Nigeria’s Federal Competition and Consumer Protection Commission has shut down a Chinese store in Abuja, the country’s capital, because it would not let Nigerians in, but only Chinese people in.

The commission told the owner of the store on Airport Road on Monday evening that they had to come in on Wednesday and would use “regulatory tools” against the management. It also claimed it had conducted investigations into complaints by Nigerians who claimed they were victims of unfair treatment. Officials say that the store owner could be punished if they are found guilty.

In the raid led by Boladale Adeyinka, the Director for Surveillance and Investigation of FCCPC, they said their job was in response to the video that went viral showing Nigerians being discriminated against and not being able to get into an Abuja supermarket.

At the end of the enforcement, Adeyinka said that the Chinese woman who owned the supermarket, Cindy Liu Bei, left with her family on Monday at 8:26 a.m., which was proven by the CCTV camera.

She said, “The essence of the surveillance and investigation that we conducted today is to verify the allegations and the content of that viral video.

“On arrival, we noticed that the supermarket which is right behind me, was sealed and padlocked externally. Inquiries have shown that yes, as this morning this supermarket was open and people were here.

“CCTV footage also shows that in the morning, two vehicles departed from these very premises allegedly containing the owner of the supermarket, whom we have been able to identify by name and we have her contact details.”

She further directed that the owner appear before the commission tribunal or the compound would remain sealed.

“Now the summons of course, since she’s not around and the place is locked, is to serve notice on her to appear before the Federal Competition and Consumer Protection Commission by Wednesday.

“There are other regulatory tools to be deployed if she fails to attend to this summon.
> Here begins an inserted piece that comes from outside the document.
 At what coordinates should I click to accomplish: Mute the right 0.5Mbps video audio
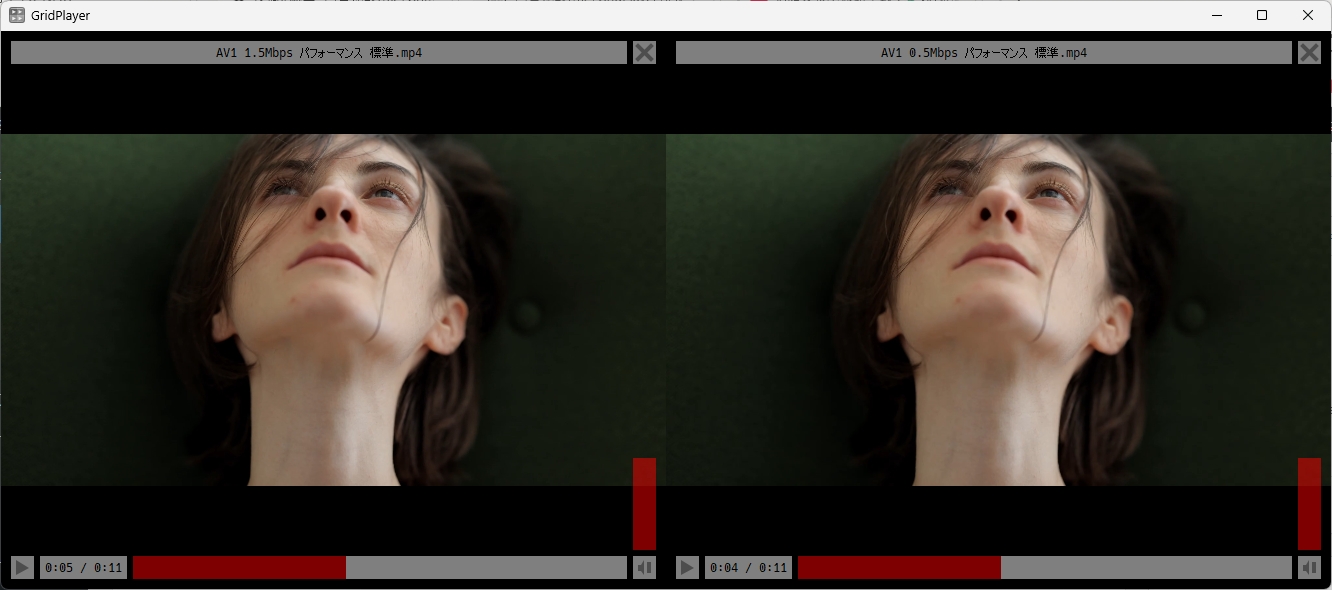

The summons means that on entering into these premises, they must see the summons because that is how they gain access to it”, she said.

Meanwhile, the China General Chamber Of Commerce, which is in the Royal Choice Estate with the supermarket, denied claims that any Nigerian was discriminated against or not allowed to shop at the store or in the estate.

On Monday in Abuja, the CGCC said this in a statement called “REJOINDER: Response to Allegations of Discrimination at Chinese Supermarket” and signed by the management. The chamber said that the residential area of the estate is made up of privately owned homes and that outside guests must follow strict security rules to stay safe.

However, it said it was sorry about the fight at the estate’s entrance gate between security staff and a customer and that it did not represent the official opinion of the estate management in any way.

The statement read in full, “The China General Chamber of Commerce and the supermarket are completely unrelated entities. The residential area of the estate consists of privately occupied residences. Access for external visitors must adhere to security protocols for safety reasons. The supermarket manager asserts that no individual was subjected to discrimination or denied access to the estate or supermarket to purchase groceries.”

It added, “The altercation at the estate’s entrance gate between the security personnel and a customer is regrettable and does not in any way reflect the official position of the estate management. The China General Chamber of Commerce is an organization that believes in equality and inclusiveness. Our principles are to enhance friendship between the people of both countries and promote economic development. Seeing is believing. We welcome firsthand visits to witness the truth.”